• Data for this exercise
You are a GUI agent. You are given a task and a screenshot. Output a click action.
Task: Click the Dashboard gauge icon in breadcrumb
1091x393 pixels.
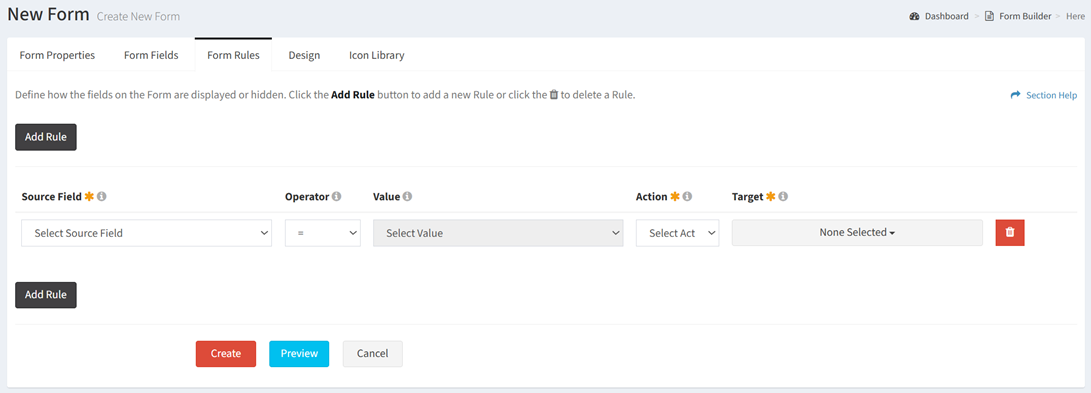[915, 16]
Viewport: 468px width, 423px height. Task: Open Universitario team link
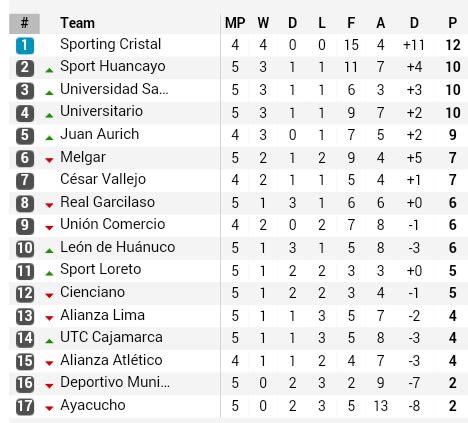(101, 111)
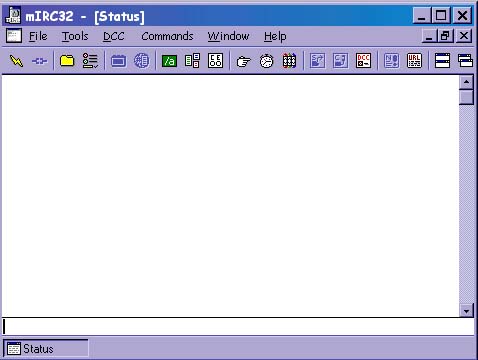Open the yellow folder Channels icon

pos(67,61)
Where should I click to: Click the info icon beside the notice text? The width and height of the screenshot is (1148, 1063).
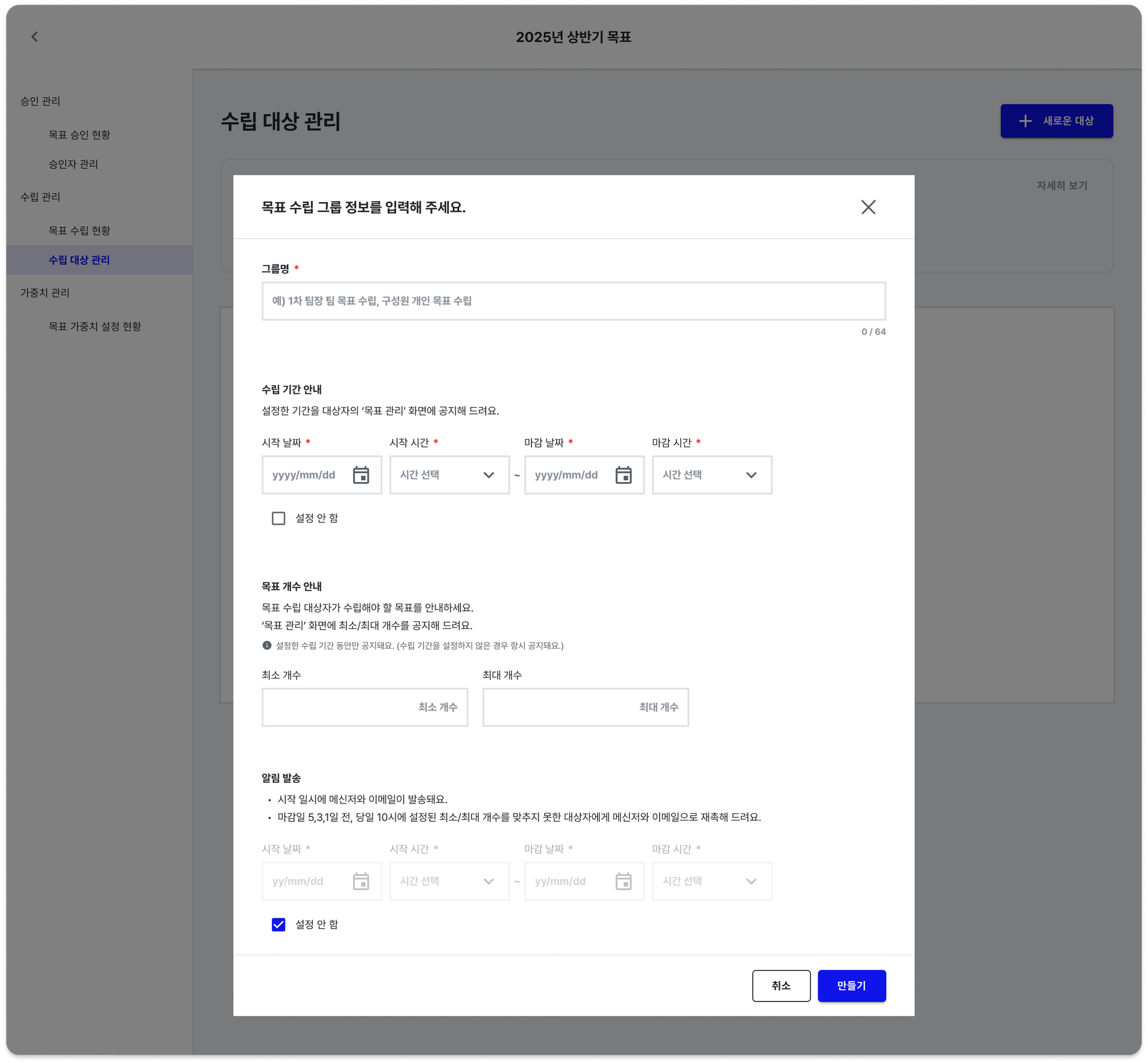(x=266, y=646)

• Work to complete
Rewrite the data from the line with "Viewport: 468px width, 423px" up to and including the last line of the data, replacing "notice text" with "alert message" and leaving everything else unchanged. Leave the pictures out of your answer.

• The result
Viewport: 468px width, 423px height. Task: Open Universitario team link
(101, 111)
Open the yellow folder Channels icon

pos(67,61)
Where should I click to: Click the info icon beside the alert message? The width and height of the screenshot is (1148, 1063).
(x=266, y=646)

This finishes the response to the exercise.